The answer is that I had not heard Lamar’s album front to back, an exercise that permits such features to become superbly and supremely obvious. I had not approached his music with the focused attention that I bring to other music that I love, from Bach to Oscar Peterson. The difference is moving beyond simply hearing music and progressing toward the act of genuine, focused, active listening. Not hearing all of Damn in succession is no different than a casual listener trying to understand the full wonder of Handel’s Hallelujah chorus without having listened to the preceding two hours that lead up to that riveting moment. Yes, you can enjoy it out of context, but you simply cannot fathom its power and are thus deprived of its abiding emotional reverberations. Lamar’s Pulitzer implores serious and careful admirers of all music to contemplate hip-hop just as seriously as we engage with a baroque oratorio or a modern opera.

Many in the classical world are unmoved. Online, a debate flared up instantaneously, including some ugly takes. The usual “this isn’t serious music” cohort has predictably taken up shop in one corner. Historically, these types are usually soon forgotten, but they occasionally show up as the objects of ridicule in essays decades later when we are grappling with how it was that towering musical achievements were underappreciated in their own time. These are among the same people who are apt to bemoan the loss of prestige that will somehow befall the Pulitzer because the award has been bestowed upon someone who did not attend a music conservatory. (I assure you, next year’s winners won’t care.)

Among the stranger and related arguments against Lamar’s prize is that classical and jazz composers somehow need the Pulitzer Prize, because it remains one of the only universally understood accolades outside of fancy music circles. While a Pulitzer can enhance a career (or launch one, as it did for Caroline), I would argue that classical music—and to a lesser extent, jazz—needs to listen to Damn more than any one composer needs to have their career boosted by this year’s prize.

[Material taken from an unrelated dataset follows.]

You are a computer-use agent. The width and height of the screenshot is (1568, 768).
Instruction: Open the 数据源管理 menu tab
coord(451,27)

A good Pulitzer causes me to expand my horizons, not confirm them. While it is fun when I personally know or have met the winner or some of the finalists, those years have not been ones in which my musical palette was particularly expanded by the award. Too many of my colleagues are wedded to the notion that prizes like the Pulitzer somehow validate the ascendancy of our particular kind of music over others—and that by proxy, that validation rubs off on them when someone they know, or even know of, wins the award. When the award strays from the predictable list of “major” composers, a scary message comes along with it: You don’t have your finger on the pulse of your own field. This too must be frightening. So many of my colleagues are scared to open their ears and their hearts to music that has not yet been deemed worthy of inclusion into our cherished concert halls or textbooks, especially when that music is not written down. To them, losing the Pulitzer—and not to just another composer but to another genre of music altogether—is an existential threat directed at classical music’s collective sense of superiority.

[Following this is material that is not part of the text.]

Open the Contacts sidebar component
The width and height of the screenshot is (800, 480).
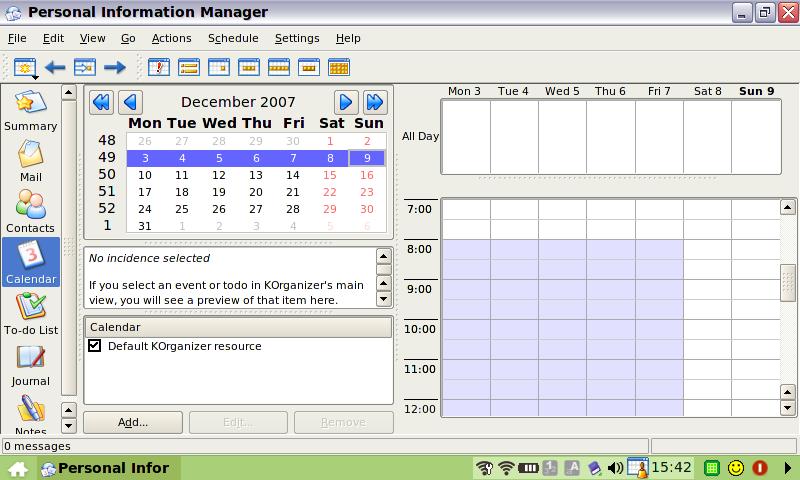tap(30, 211)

Those feelings might be right. But they are wrong to care. If other forms of music are pitted against ours, it is true that our music will not always win, even if we are the gatekeepers. (Each Pulitzer committee, including this year’s, is made up of jurists who are far more likely to know the music of Copland and Coltrane than Lamar.) But composers, if your music flows from within and manages to reach others, people will still commission music (and, yes, even pay to hear it) whether or not there are prizes associated with it. The privilege to make music for a living is one you will still have earned, and one that I am personally envious of—even though I love my day job. One of my composition teachers, Robert Suderburg, told my classmates and me that “Creating new music is the greatest gift we can ever give to people.” For classical composers, that is certainly true. But if we permit ourselves to draw on an ever-expanding palette of influences, those gifts will become even greater.